--- WHAT YOU SHOULD DO ---
Print only the lines below, from the very first to the one containing "Shop Scripps (581, 15)", exactly as they stand. Do not print pictures.

--- ENTRIES PROVIDED ---
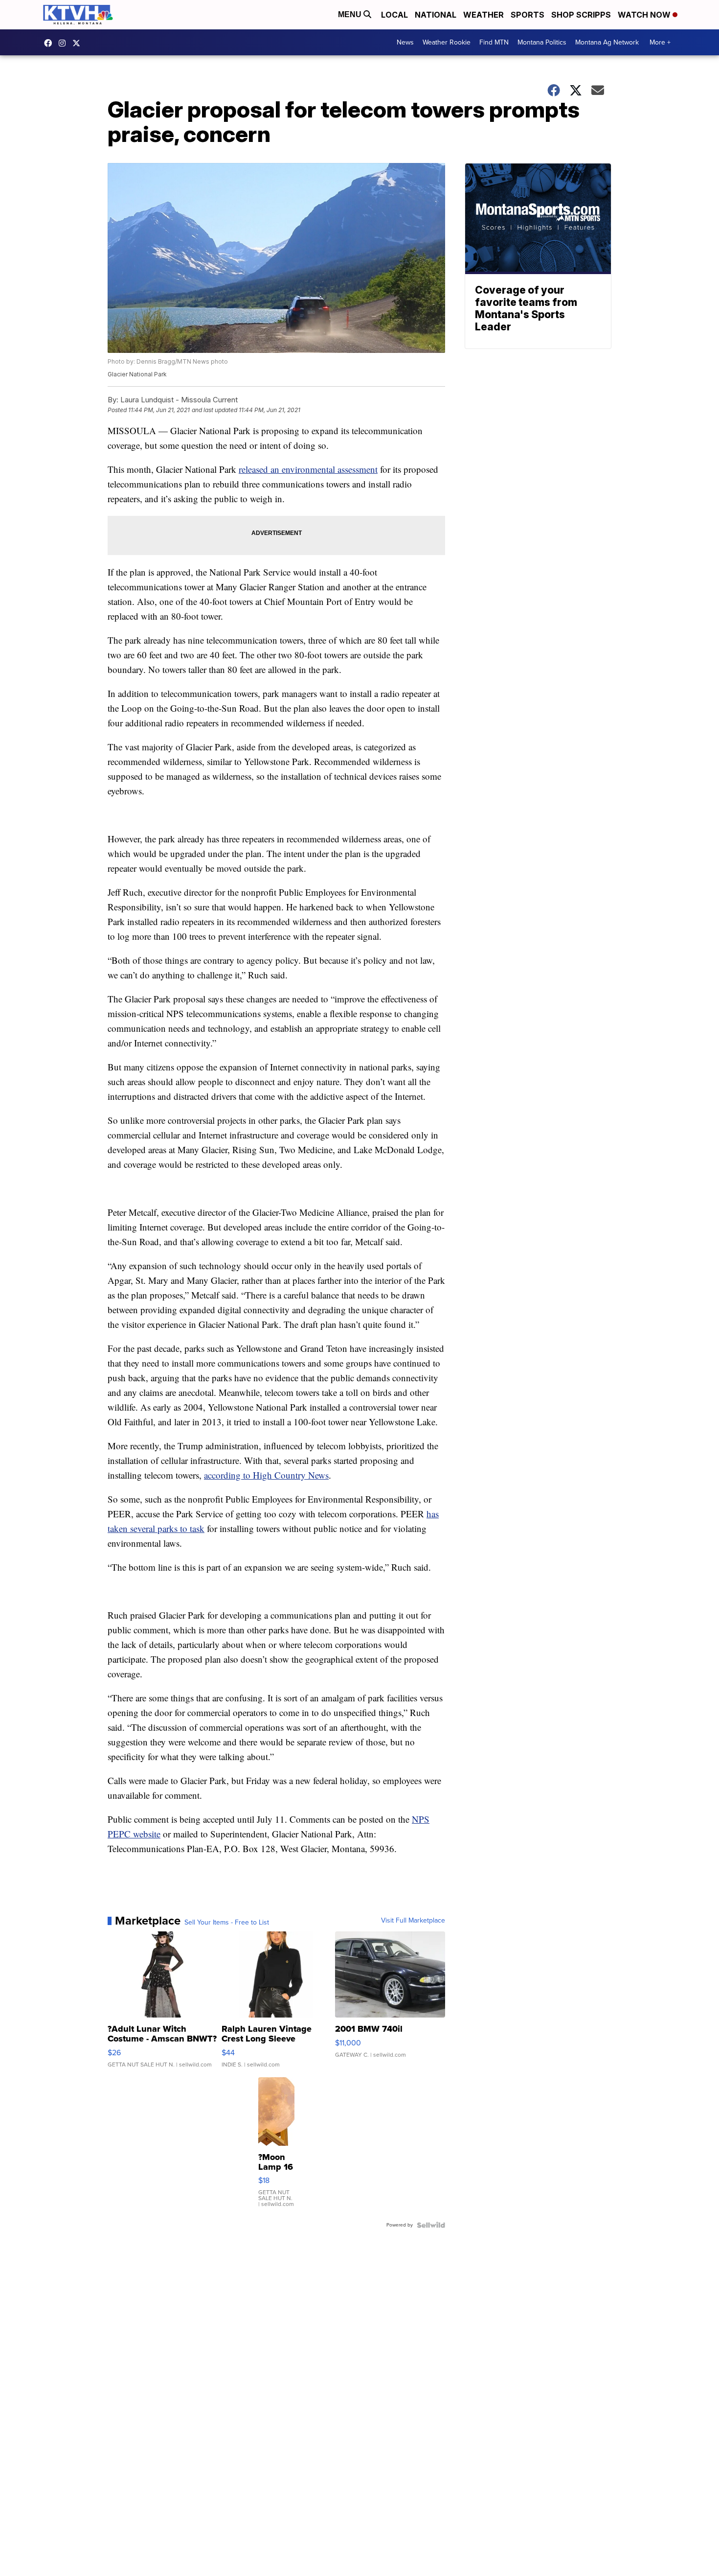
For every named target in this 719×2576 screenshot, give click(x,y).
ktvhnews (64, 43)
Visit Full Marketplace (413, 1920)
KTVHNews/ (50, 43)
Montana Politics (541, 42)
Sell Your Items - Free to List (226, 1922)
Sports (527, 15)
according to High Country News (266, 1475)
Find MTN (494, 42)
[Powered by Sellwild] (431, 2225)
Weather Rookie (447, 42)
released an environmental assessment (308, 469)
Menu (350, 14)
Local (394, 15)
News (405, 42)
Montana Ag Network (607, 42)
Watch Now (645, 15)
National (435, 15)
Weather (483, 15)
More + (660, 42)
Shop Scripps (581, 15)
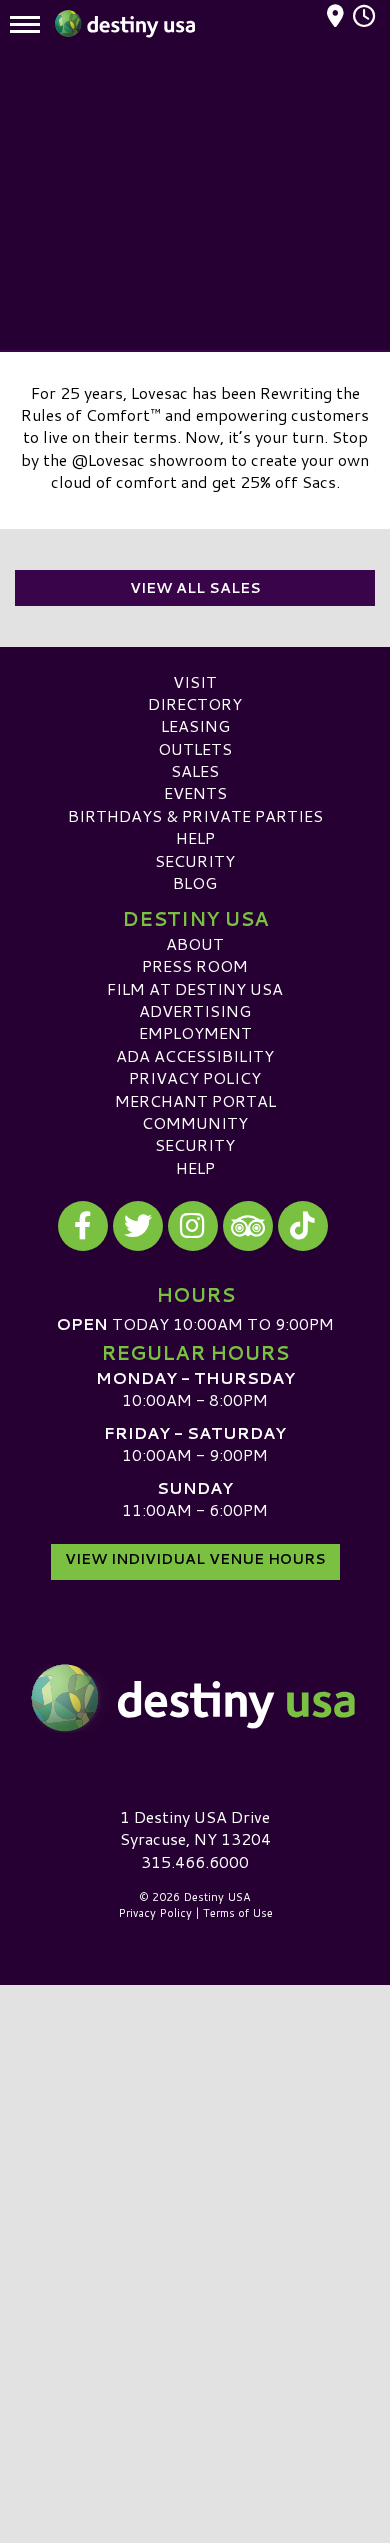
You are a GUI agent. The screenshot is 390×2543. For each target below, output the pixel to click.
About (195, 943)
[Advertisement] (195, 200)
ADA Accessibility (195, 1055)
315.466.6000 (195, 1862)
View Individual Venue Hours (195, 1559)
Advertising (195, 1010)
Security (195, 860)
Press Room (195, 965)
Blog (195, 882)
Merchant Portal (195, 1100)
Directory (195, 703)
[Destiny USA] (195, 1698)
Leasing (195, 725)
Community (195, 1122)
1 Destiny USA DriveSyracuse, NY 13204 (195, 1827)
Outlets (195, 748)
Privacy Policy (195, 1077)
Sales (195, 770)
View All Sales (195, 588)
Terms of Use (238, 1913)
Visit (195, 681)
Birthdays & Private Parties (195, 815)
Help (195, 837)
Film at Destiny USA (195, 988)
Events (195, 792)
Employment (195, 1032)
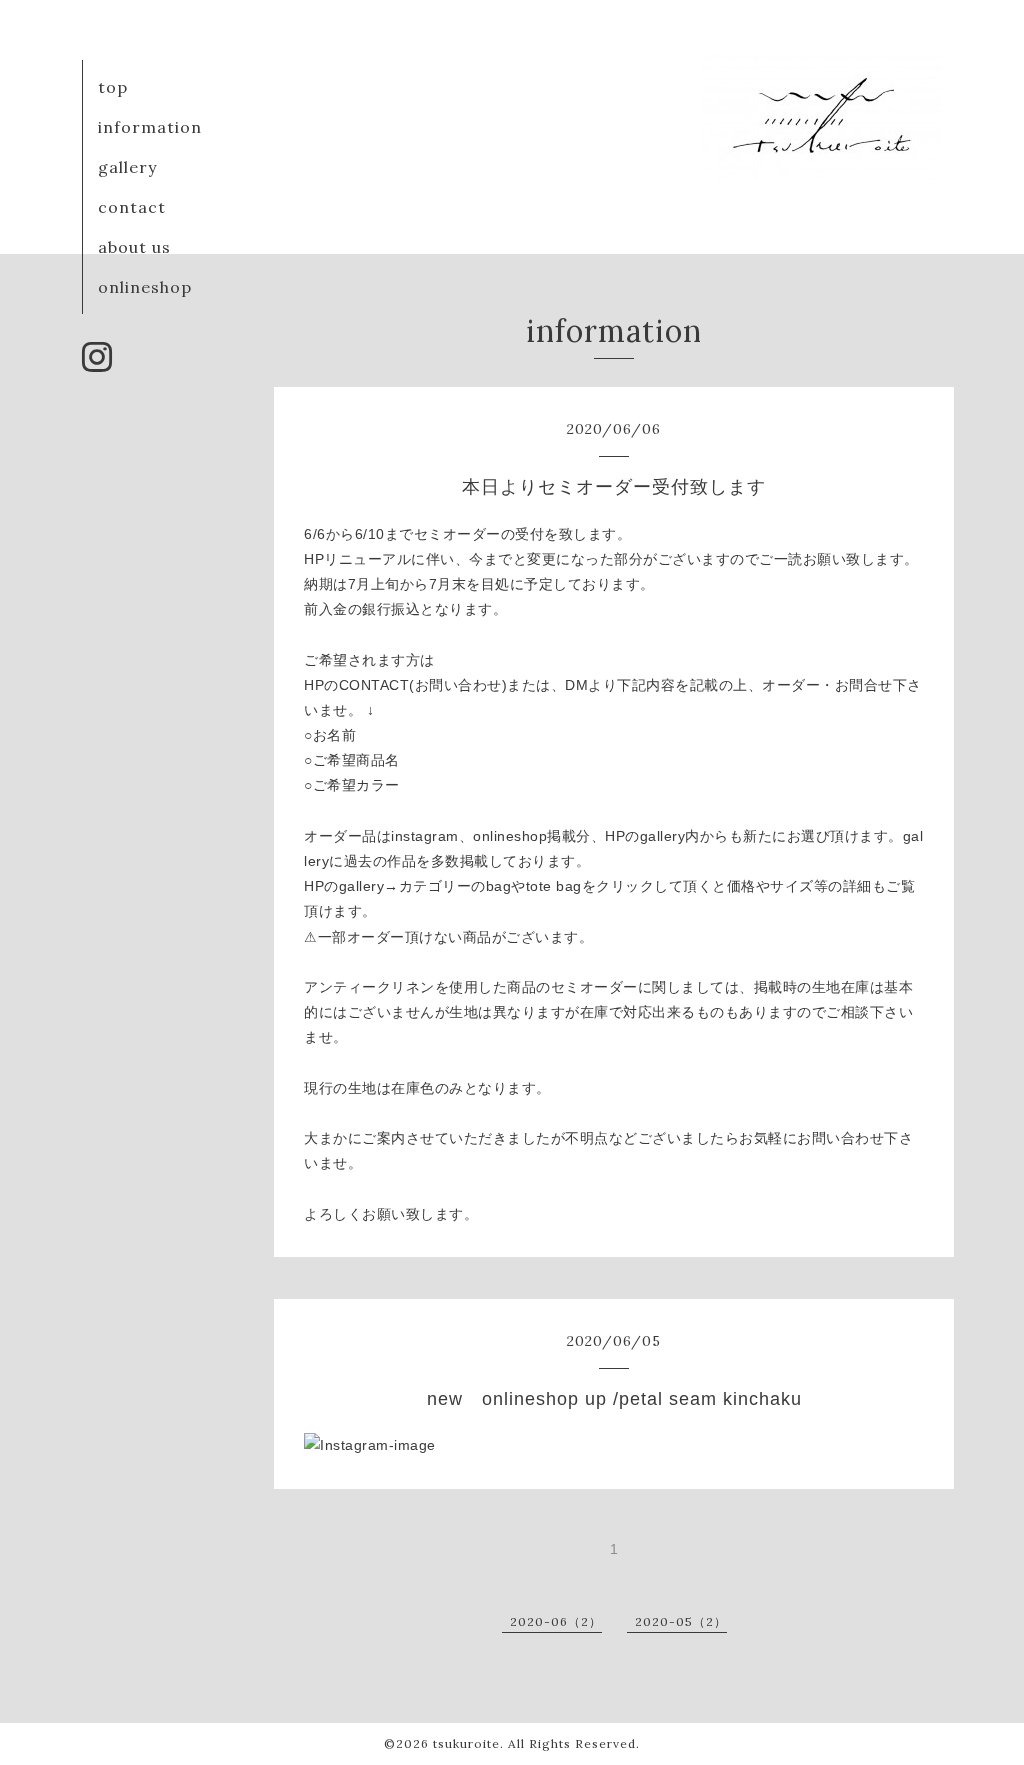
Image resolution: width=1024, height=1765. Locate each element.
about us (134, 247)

--- FINISHED EXERCISE ---
For every named target in this 719×2576 screenshot, give click(x,y).
ktvhnews (64, 43)
Visit Full Marketplace (413, 1920)
KTVHNews/ (50, 43)
Montana Politics (541, 42)
Sell Your Items - Free to List (226, 1922)
Sports (527, 15)
according to High Country News (266, 1475)
Find MTN (494, 42)
[Powered by Sellwild] (431, 2225)
Weather Rookie (447, 42)
released an environmental assessment (308, 469)
Menu (350, 14)
Local (394, 15)
News (405, 42)
Montana Ag Network (607, 42)
Watch Now (645, 15)
National (435, 15)
Weather (483, 15)
More + (660, 42)
Shop Scripps (581, 15)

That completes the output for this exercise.